On Tuesday (September 19), Mr Bannister was formally acquitted by a jury on the directions of a judge after prosecutors said there was no longer a prospect of a conviction on the evidence available.

Mrs Wadsworth was crossing an access road near the main entrance to the Coniston Hotel, near Skipton, North Yorkshire, when she was hit by Mr Bannister’s Range Rover in February 2020.

A jury has heard how the vehicle had just pulled out from a small road from the reception area and was travelling at 9-12 mph at the time of the collision.

Mr Bannister stopped the Range Rover about 20 metres after the impact and later told officers he only realised what happened after hearing a “terrible noise” from under his vehicle.

Prosecutor Michael Smith told the jury the prosecution was no longer offering any evidence.

Judge Jonathan Gibson said this was “an entirely appropriate decision in my view” and ordered the jury of four men and seven women to find Mr Bannister not guilty.

Mr Bannister, who is the owner and managing director of the Coniston Hotel, said he did not wish to comment as he left court.

The trial heard how Mrs Wadsworth had checked into the hotel for her daughter’s wedding, scheduled for the next day, and was walking back to reception after collecting items from her car when the incident happened.

The jury heard how Mr Bannister told police and others at the scene “I just didn’t see her”.

In his police interview, he described how he got into his car outside the hotel with the intention of driving the 300-400m to the spa complex to go for a run.

Mr Bannister, of Bell Busk, near Skipton, said in the interview: “I turned right and the first I was aware was a terrible noise I heard from under my car. I assumed something had gone wrong with my car.”

The court heard how members of Mrs Wadsworth’s family emerged from the hotel after the collision as hotel staff and then the emergency services tried to help her despite severe injuries.

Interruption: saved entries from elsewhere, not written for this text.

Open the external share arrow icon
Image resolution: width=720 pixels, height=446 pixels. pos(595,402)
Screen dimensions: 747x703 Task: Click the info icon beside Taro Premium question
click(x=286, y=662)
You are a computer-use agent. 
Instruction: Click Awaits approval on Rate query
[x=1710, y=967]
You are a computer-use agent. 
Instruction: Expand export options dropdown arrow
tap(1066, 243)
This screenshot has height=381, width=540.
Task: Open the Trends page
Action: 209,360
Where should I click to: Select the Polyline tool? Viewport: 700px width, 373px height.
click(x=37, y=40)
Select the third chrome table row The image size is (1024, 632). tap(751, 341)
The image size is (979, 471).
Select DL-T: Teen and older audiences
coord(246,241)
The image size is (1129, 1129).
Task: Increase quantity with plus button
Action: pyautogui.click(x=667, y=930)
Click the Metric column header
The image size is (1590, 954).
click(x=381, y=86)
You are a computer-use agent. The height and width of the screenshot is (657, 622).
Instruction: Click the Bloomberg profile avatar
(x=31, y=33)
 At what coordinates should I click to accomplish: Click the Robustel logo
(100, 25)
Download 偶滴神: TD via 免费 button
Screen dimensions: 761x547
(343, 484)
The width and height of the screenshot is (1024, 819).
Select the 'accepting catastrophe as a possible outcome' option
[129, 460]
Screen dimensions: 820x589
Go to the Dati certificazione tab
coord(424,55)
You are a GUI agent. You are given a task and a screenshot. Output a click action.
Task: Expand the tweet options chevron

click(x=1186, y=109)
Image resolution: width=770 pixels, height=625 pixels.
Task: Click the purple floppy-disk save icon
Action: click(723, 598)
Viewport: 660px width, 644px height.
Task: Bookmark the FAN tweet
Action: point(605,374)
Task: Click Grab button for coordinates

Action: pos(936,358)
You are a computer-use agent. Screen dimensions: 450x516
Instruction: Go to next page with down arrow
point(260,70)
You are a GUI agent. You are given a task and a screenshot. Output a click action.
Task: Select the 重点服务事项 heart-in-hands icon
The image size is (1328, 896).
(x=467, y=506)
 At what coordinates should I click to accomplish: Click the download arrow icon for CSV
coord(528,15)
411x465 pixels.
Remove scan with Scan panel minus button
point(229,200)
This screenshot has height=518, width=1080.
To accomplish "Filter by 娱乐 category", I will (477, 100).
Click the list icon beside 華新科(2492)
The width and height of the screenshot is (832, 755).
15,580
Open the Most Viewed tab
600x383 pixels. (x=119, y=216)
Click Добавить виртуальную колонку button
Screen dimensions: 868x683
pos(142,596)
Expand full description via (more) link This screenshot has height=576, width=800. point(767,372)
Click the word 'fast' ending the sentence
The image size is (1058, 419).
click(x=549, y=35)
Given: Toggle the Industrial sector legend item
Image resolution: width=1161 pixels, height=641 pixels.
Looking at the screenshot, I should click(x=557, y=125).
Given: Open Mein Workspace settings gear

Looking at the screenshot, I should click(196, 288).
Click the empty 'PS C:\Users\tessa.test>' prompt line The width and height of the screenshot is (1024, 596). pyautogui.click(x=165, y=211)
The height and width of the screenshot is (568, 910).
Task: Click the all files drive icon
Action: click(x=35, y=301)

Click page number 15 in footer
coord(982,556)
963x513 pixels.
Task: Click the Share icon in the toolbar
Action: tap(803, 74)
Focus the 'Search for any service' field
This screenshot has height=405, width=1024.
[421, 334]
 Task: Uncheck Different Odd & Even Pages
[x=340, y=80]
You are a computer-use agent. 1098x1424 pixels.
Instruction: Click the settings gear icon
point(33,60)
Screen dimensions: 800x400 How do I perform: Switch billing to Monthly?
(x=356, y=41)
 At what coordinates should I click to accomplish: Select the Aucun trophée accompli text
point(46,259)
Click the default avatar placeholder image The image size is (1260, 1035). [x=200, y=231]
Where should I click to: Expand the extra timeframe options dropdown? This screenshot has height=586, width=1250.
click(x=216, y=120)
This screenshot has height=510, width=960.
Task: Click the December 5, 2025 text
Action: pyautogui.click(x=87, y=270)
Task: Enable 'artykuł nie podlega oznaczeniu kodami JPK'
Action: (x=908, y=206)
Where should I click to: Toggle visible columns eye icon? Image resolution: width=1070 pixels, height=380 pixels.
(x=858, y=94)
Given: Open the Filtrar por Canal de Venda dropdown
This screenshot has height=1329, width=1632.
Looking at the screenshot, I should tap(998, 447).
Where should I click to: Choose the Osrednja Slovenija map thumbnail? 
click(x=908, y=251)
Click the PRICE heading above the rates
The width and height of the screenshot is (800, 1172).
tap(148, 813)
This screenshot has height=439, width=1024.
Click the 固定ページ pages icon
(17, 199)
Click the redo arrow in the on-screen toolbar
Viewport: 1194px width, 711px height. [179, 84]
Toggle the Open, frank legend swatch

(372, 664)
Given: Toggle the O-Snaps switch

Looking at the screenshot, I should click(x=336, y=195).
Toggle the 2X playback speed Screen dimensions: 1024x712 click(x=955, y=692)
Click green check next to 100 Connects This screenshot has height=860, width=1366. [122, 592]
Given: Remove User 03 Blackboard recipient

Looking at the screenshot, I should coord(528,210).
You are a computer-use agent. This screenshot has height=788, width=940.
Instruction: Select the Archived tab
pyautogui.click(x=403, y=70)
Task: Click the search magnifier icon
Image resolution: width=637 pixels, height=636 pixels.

The prosecution case ran into difficulties during the evidence of the police officer who oversaw the investigation, Pc Emma Drummond, who told jurors that she had recorded the exact position of Mrs Wadsworth’s Mini car in the hotel car park in her notebook.

Lisa Judge, defending Mr Bannister, told the court that this information had not been made available to the defence team and the notebook had not been disclosed by the Crown Prosecution Service (CPS).

Ms Judge said these “flagrant failures on behalf of the prosecution” meant much of the case presented against her client was no longer admissible, especially relating to a reconstruction done by the police in the hotel grounds two years after the incident.

She told Judge Gibson that the information about the location of the Mini fundamentally changed how the reconstruction could be interpreted by the various experts who gave evidence in the trial, including collision investigators and conspicuity consultants.

The defence barrister had already criticised the police’s reconstruction as she questioned the experts, police and other witnesses, pointing out that it was impossible to know exactly where the Range Rover was positioned at the time of the collision and where Mrs Wadsworth was as she crossed the road.

Ms Judge also questioned whether a GoPro camera strapped to a headrest gave an accurate representation of what a driver would see as they negotiated the turn.

Addressing the jury on Tuesday, Michael Smith, prosecuting, said the CPS had a duty to keep a case under review during a trial.

He said: “The CPS takes the view that there is no longer a realistic prospect of conviction in this case.”

Mr Bannister is a well-known figure in the north of England, especially in the racing community as a horse owner and the chairman of Haydock Park Racecourse.

His son Harry is a jump jockey.

Before taking over the hotel, Mr Bannister worked in investment banking.